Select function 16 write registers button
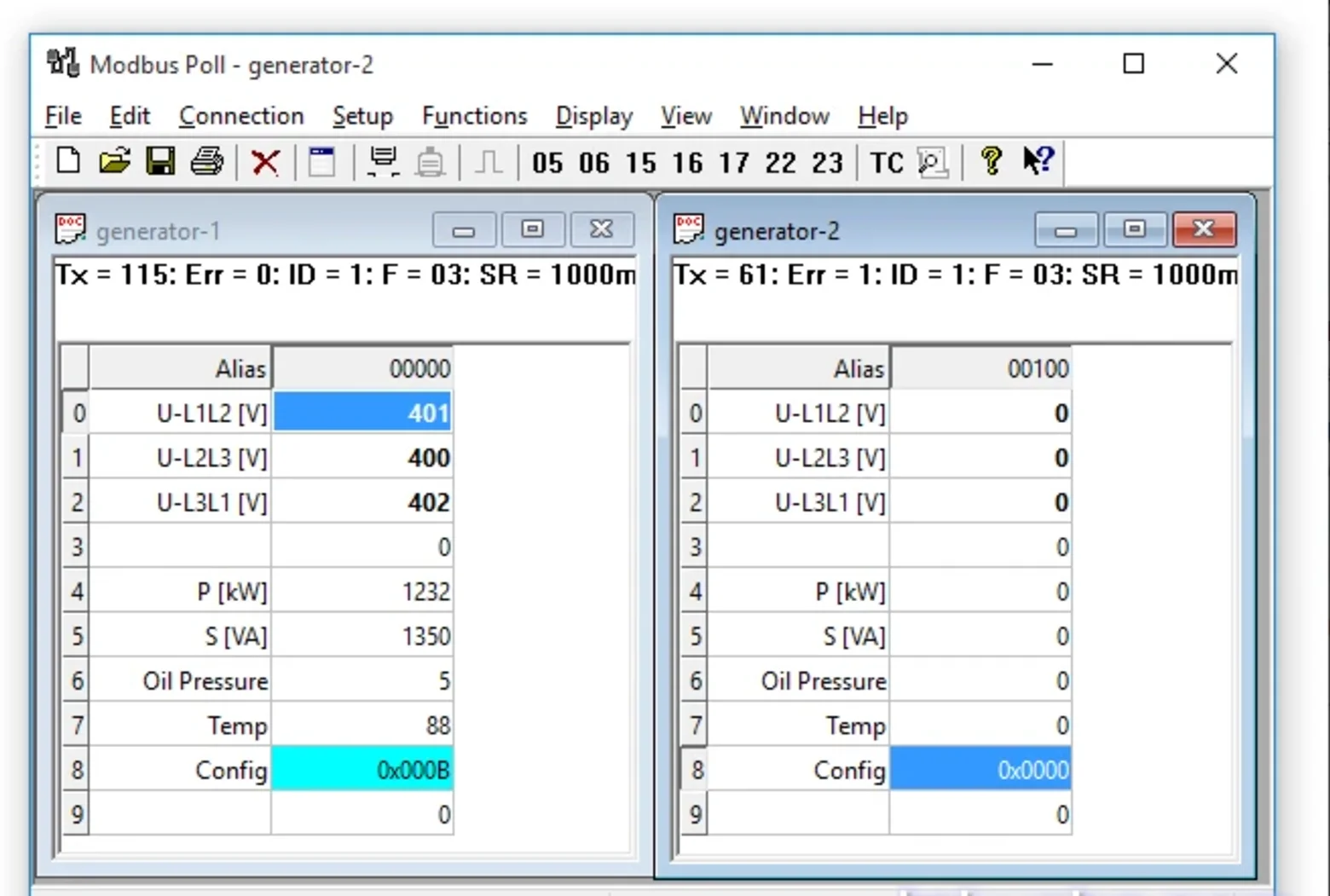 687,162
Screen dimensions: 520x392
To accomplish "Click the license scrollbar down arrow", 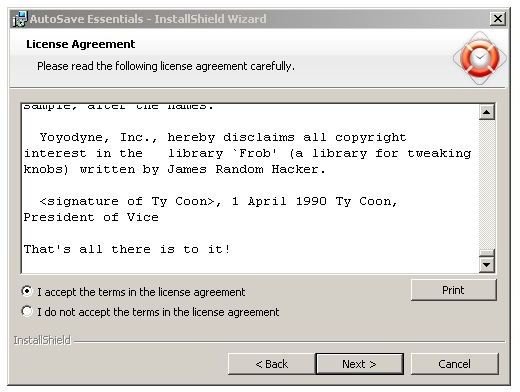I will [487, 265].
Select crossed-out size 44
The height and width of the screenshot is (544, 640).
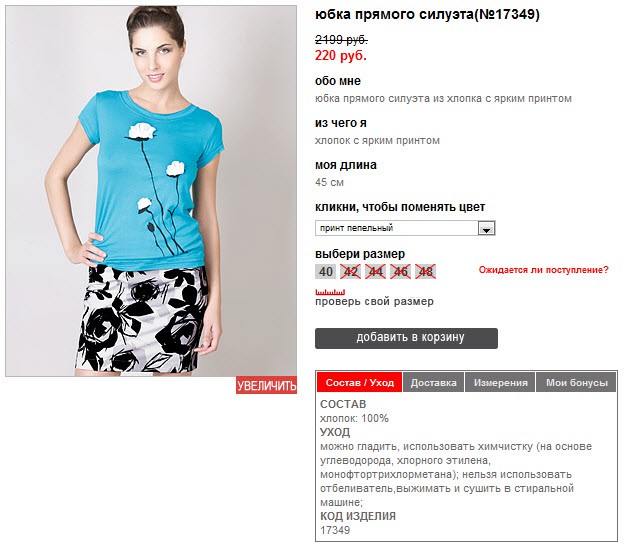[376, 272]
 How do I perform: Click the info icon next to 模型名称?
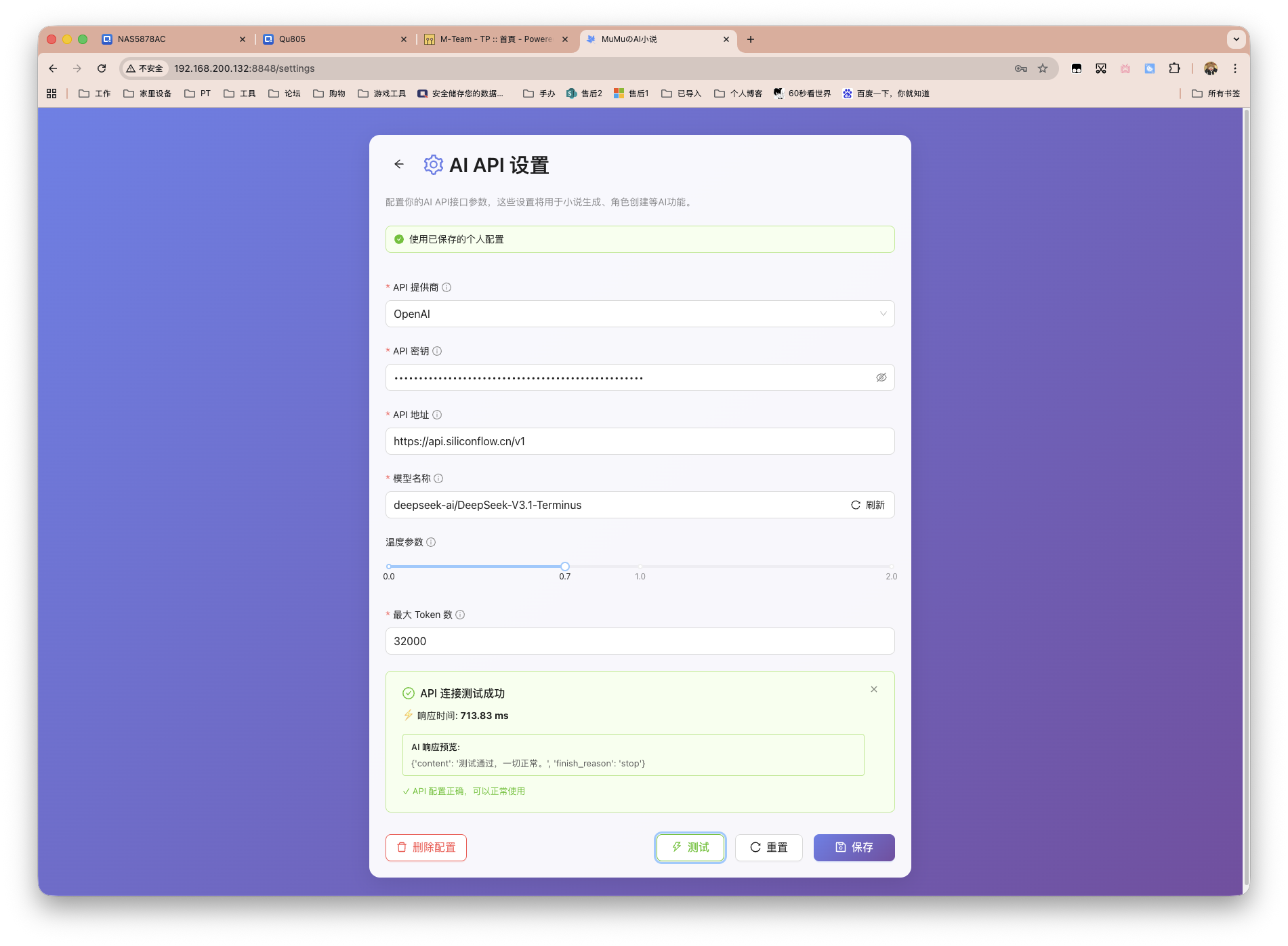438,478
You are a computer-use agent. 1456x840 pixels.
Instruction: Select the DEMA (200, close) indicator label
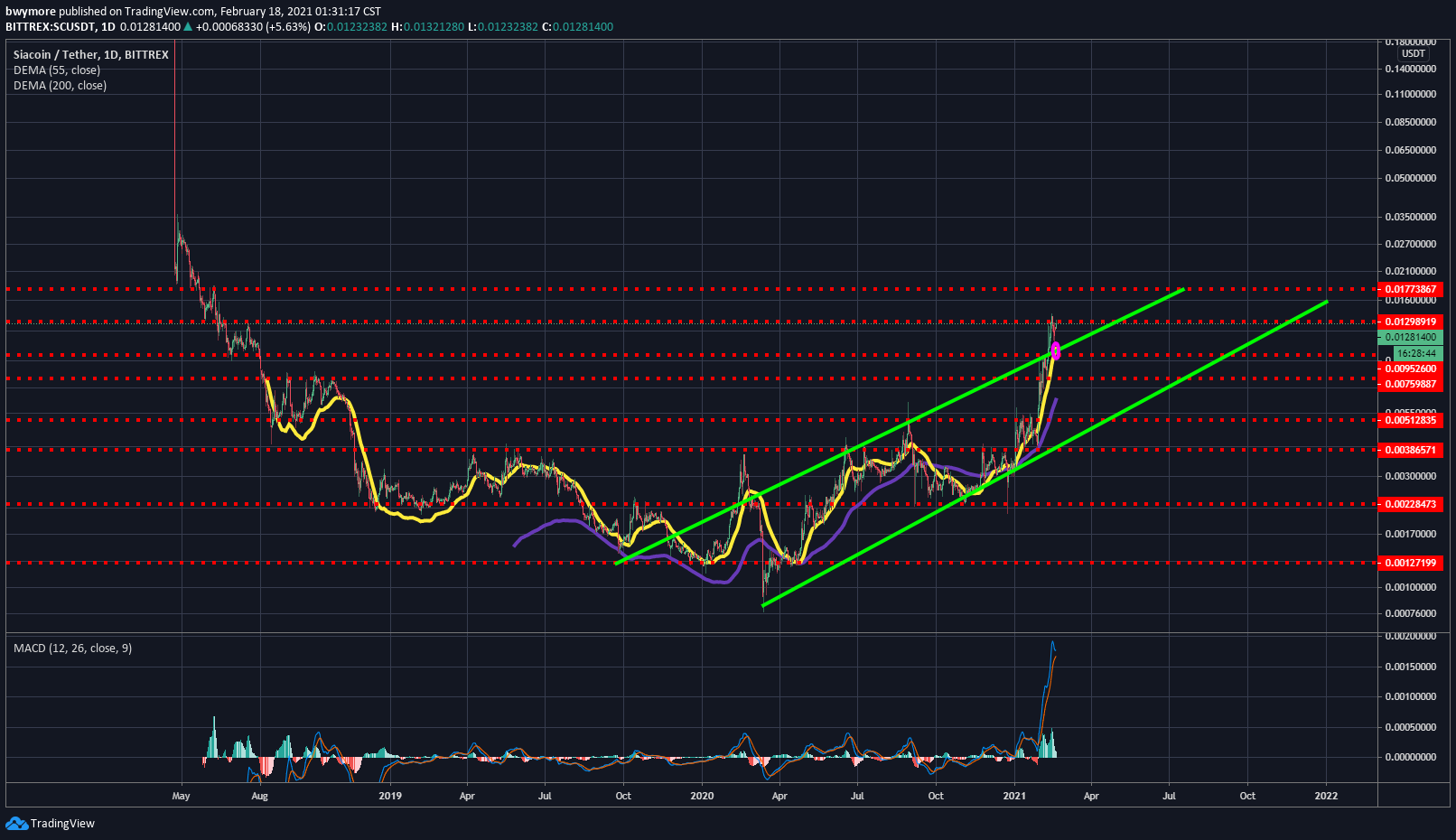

☆ ☆ ☆ ☆ ☆

§ Set task: Return each line above that contains the word "Select".

§ Solution for this exercise:
Select function 16 write registers button
Select crossed-out size 44
Instruction: Select the DEMA (200, close) indicator label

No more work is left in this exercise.